光通信システム研究室 [佐野研究室] の紹介

1. はじめに

私たちの家庭とインターネットを接続するアクセスネットワークから、データセンタ内ネットワーク、さらには国内・国際の長距離通信を担うコアネットワークに至るまで、様々な光通信システムを対象として、そこで用いられる通信技術に関する研究を進めています。

レーザー光源、光ファイバ、受光器など、様々な光デバイスにより構成されている光通信システムですが、当研究室では、これらの個別の光デバイスを組み合わせてどのように通信システム全体を構築するかを考える、光通信方式に関する研究に取り組みます。

各光デバイスや光ファイバの物理特性を考慮して新しい通信方式を提案し、ネットワークの大容量化・長距離化・経済化に貢献することを目的としています。

 

2. 研究室運営と指導の方針

卒業研究は、前半に関連技術のテキスト・論文を輪読するゼミを行い、後半から実験・シミュレーションなどの個別の研究という流れで行います。
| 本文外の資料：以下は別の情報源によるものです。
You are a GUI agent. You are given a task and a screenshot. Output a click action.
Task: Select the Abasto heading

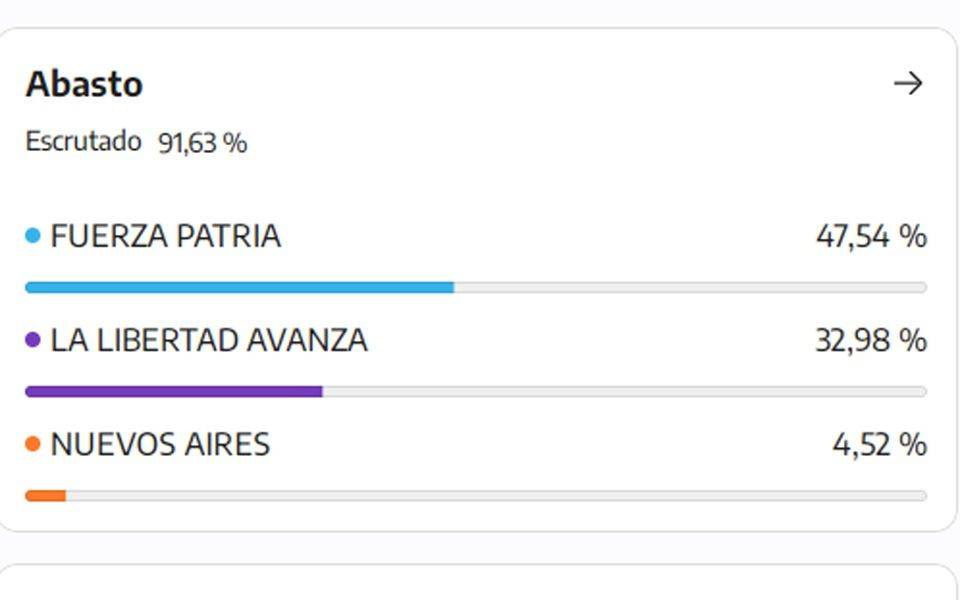pyautogui.click(x=84, y=84)
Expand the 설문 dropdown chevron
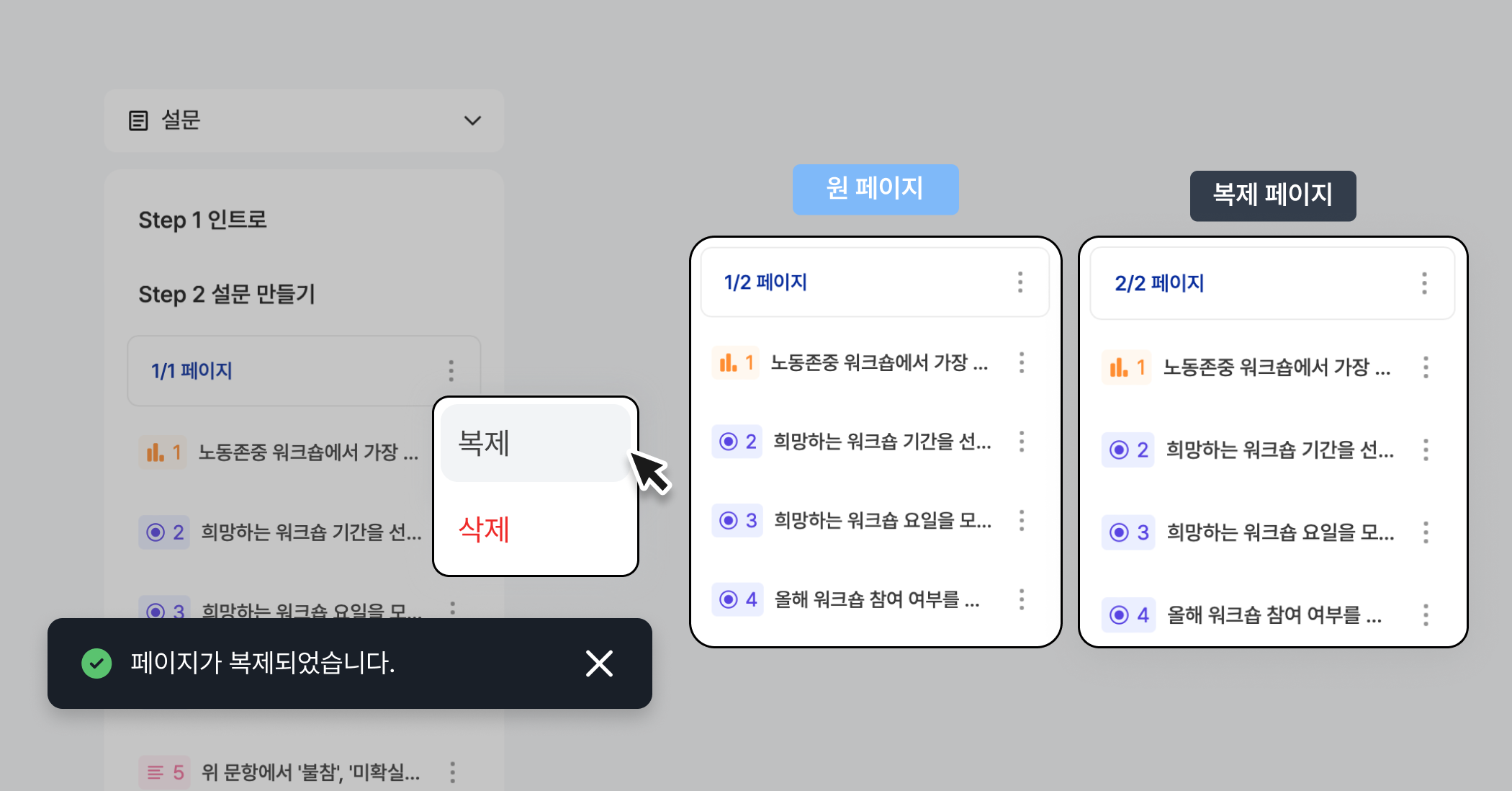 (x=472, y=120)
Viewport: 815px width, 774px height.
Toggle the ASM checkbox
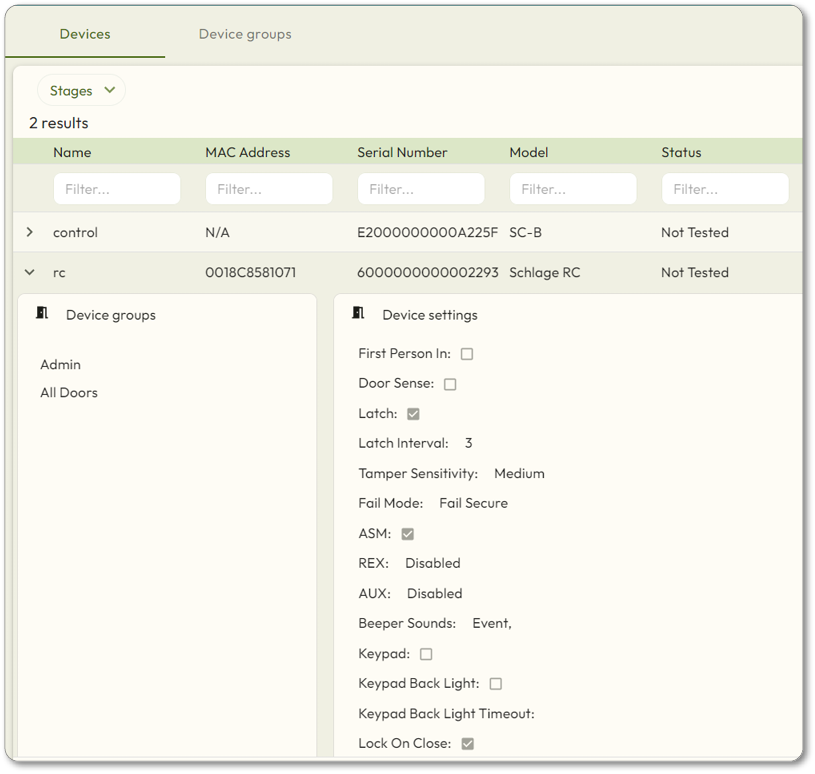407,534
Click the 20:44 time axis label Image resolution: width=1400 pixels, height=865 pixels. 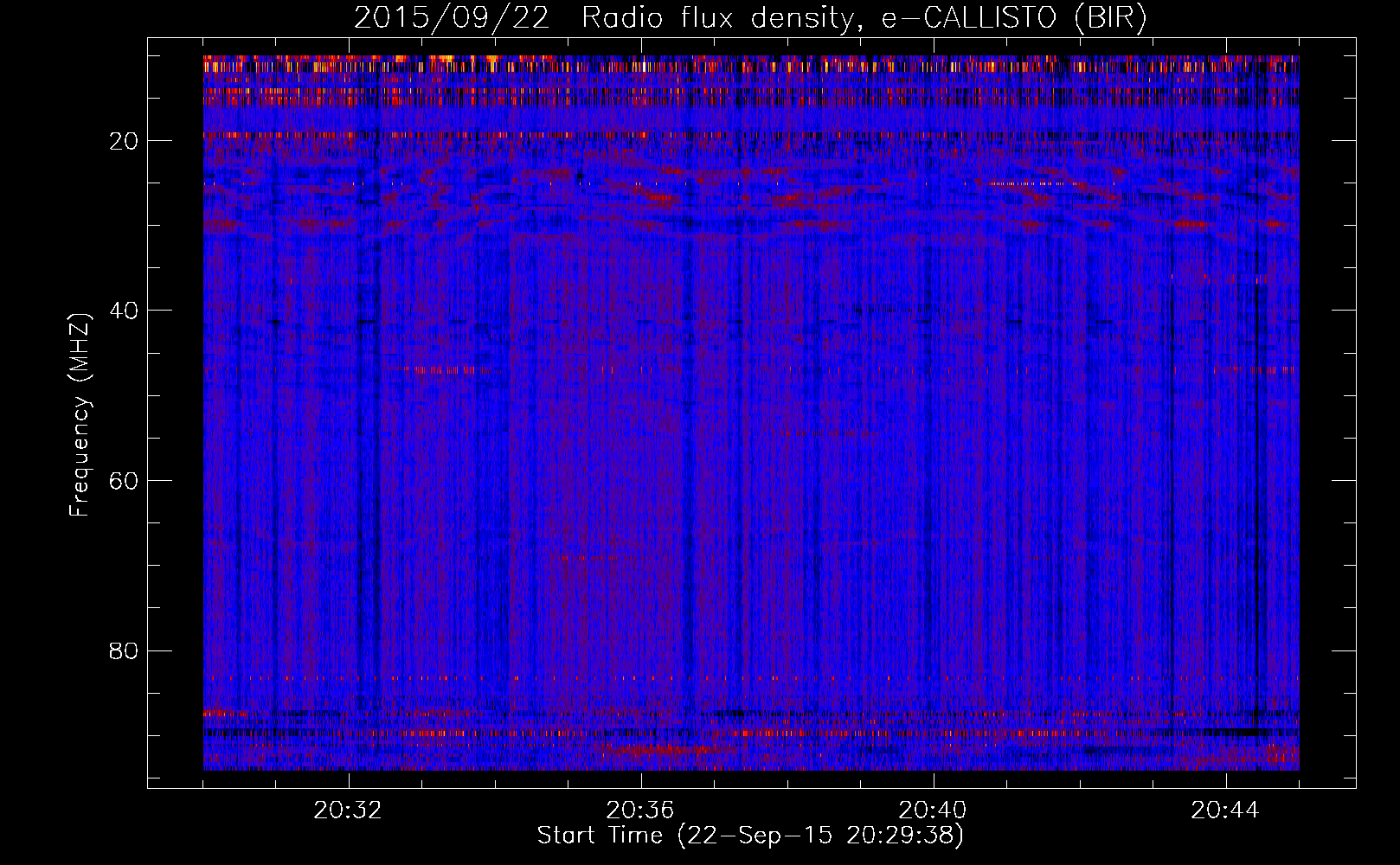1225,811
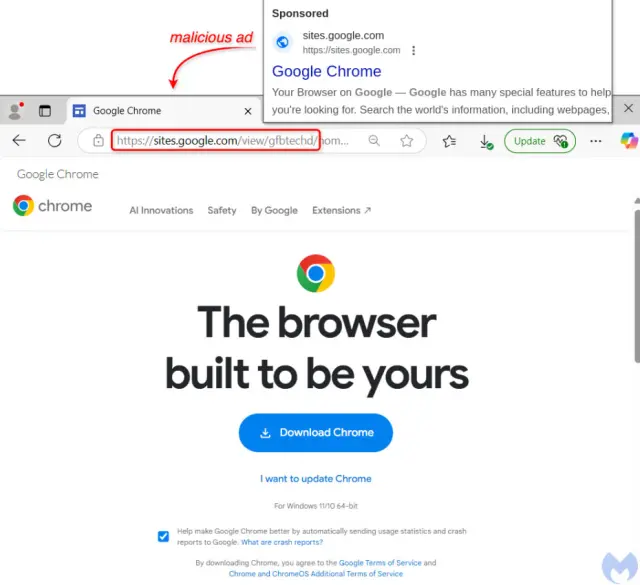
Task: Reload the page with refresh icon
Action: click(x=54, y=141)
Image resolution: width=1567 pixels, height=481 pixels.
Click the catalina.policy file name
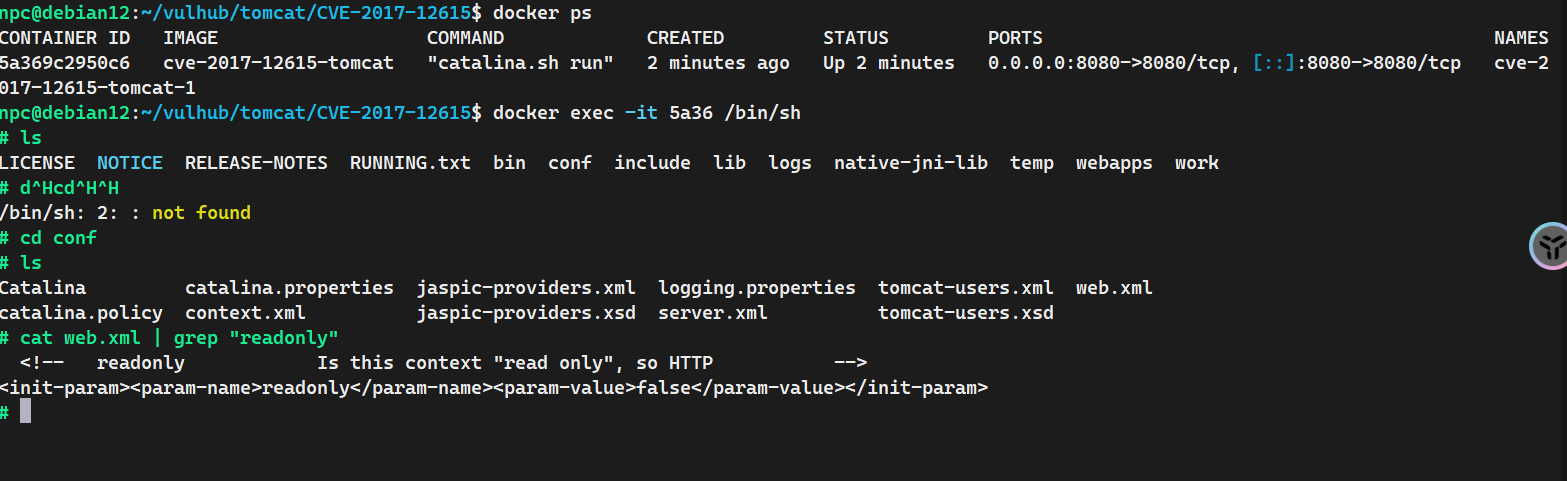click(x=81, y=313)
実際の研究は実験と計算機シミュレーションを中心として進めていきます。

通信工学や光エレクトロニクスに関する基礎技術や、C/C++やMATLABなどによるプログラミング技術など、実社会に出てからも幅広い分野で役立つ技術を習得できるように指導していきます。

また、研究室内では日々のミーティングを通して研究状況を共有し、アイディアを出し合うなどのディスカッションに基づいて研究を進めていきます。

さらに大学院に進んだ場合は、論文発表および国内学会や国際会議での発表を積極的に行うことを奨励します。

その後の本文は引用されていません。